- [DATA EXTRACTS]
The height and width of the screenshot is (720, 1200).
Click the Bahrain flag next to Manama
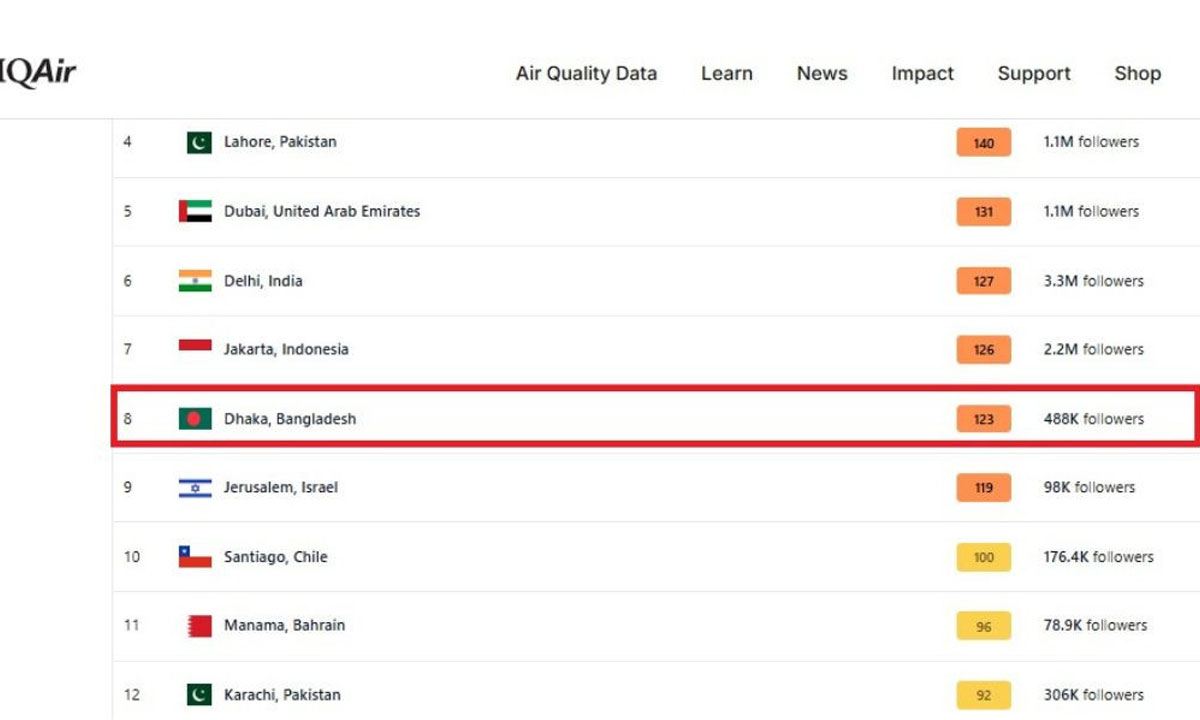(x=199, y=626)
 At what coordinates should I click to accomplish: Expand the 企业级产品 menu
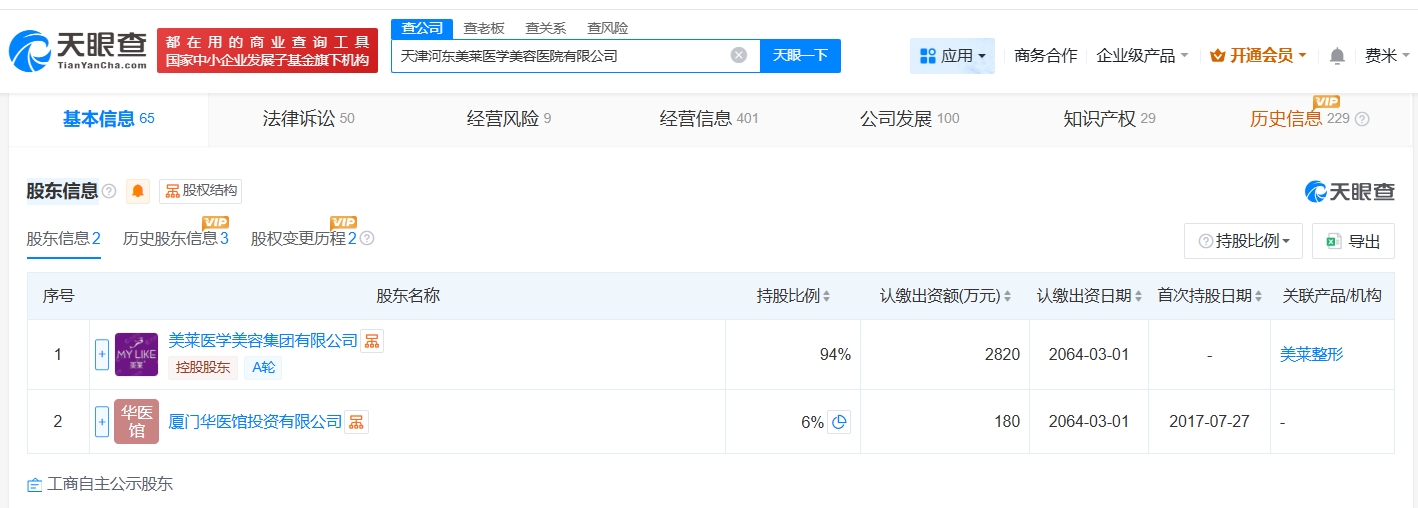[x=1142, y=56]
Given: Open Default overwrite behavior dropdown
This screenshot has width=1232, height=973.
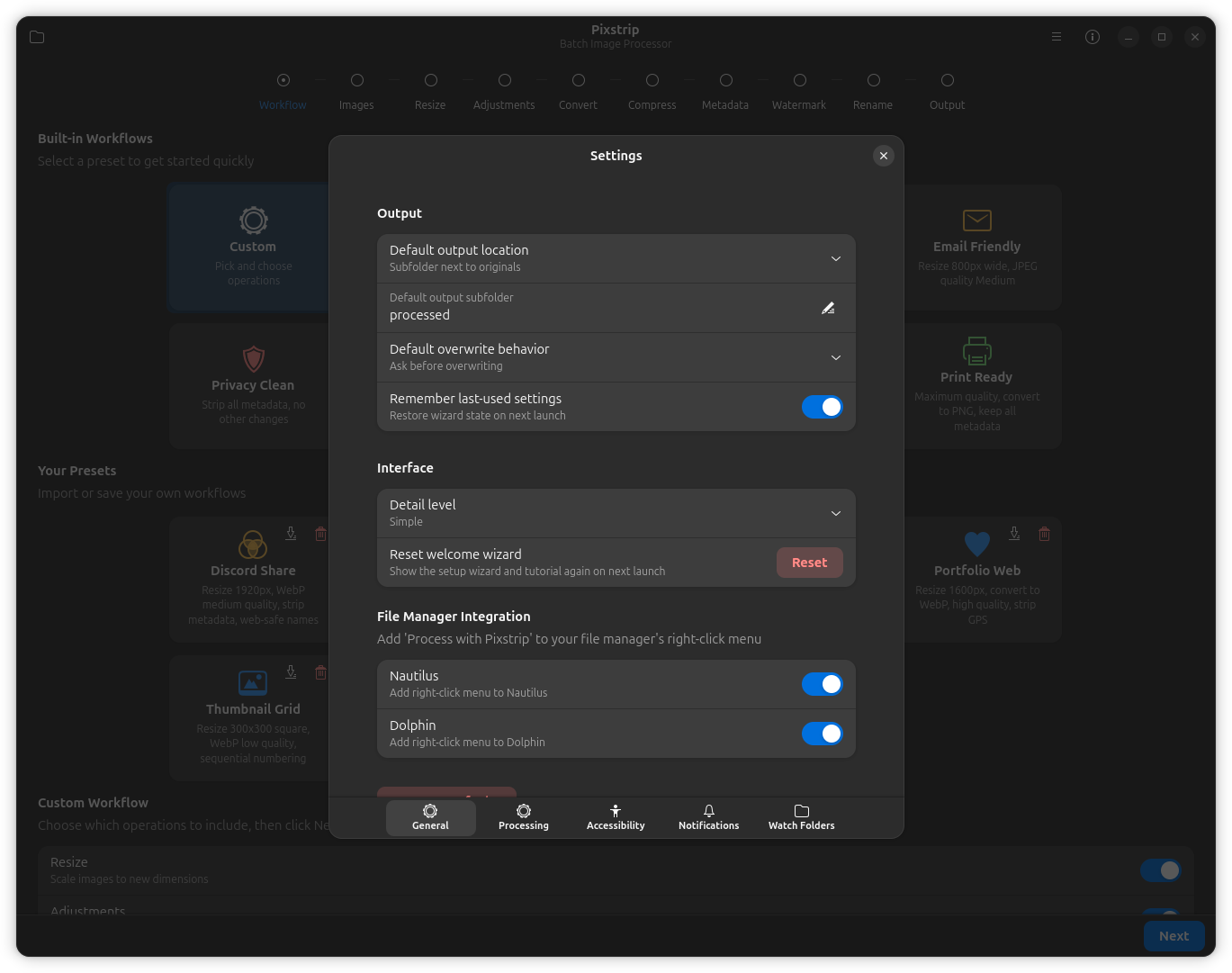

- [EXERCISE REQUIREMENTS]
From the first line of the material to the last, retype everything exactly except the images.

- [REPLY TO THE EXERCISE]
The height and width of the screenshot is (720, 1200).
Click the Bahrain flag next to Manama
(x=199, y=626)
 At what coordinates should I click to accomplish: Expand the 企业级产品 menu
[x=1142, y=56]
Given: Open Default overwrite behavior dropdown
This screenshot has width=1232, height=973.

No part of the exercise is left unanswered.